> **DOCUMENT EXTRACT**
** START **

Published in Business Day, 25 November 2011

‘The nuclear path will compound centralisation and elitism, and necessitate importing skilled foreign labour’

The Koeberg nuclear power station near Cape Town

No plan, nowhere to put it - for over thirty years, Eskom has been stacking up high-level nuclear waste, that will be dangerous for thousands of years, in Koeberg.

IS SA about to multiply and repeat the R40bn arms-deal debacle that has haunted our politics for more than a decade? The government’s decision to invest more than R1-trillion in six nuclear reactors — the equivalent of 30 arms deals — risks being a disaster for our fraying governance as well as for the economy. The amounts of money involved in the nuclear deal are an obvious magnet for corruption; the security risks inherent in the technology offer a million more excuses for secrecy.

** END **

> **AIM 1**
In the nuclear-deal article above, shorten the paragraph beginning "IS SA about to multiply" while keeping its main facts.
> **AIM 2**
Carry on the nuclear-deal article from its last paragraph.

> **SUPPLIED DATA**
** START **

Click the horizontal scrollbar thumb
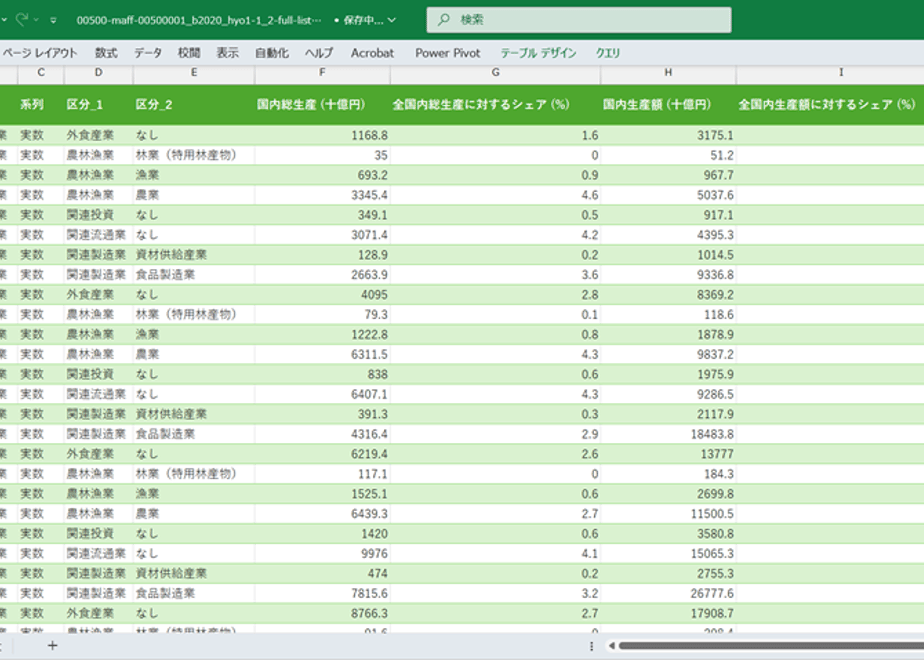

** END **

> **EXERCISE OUTPUT 1**
South Africa's government plans to spend over R1-trillion on six nuclear reactors, about 30 times the R40bn arms deal that has troubled its politics for more than a decade. The deal threatens both weakening governance and the economy: its size invites corruption, and the technology's security risks provide ample excuses for secrecy.

> **EXERCISE OUTPUT 2**
The nuclear decision is justified by the conventional wisdom that we need infrastructure-intensive economic development to meet “the needs of our people”, that economic development demands economic growth, and economic growth demands huge power stations. Some consider it to be a necessary low-carbon alternative: South Africans are mostly unaware of the technological revolution unfolding globally in the renewable energy sector.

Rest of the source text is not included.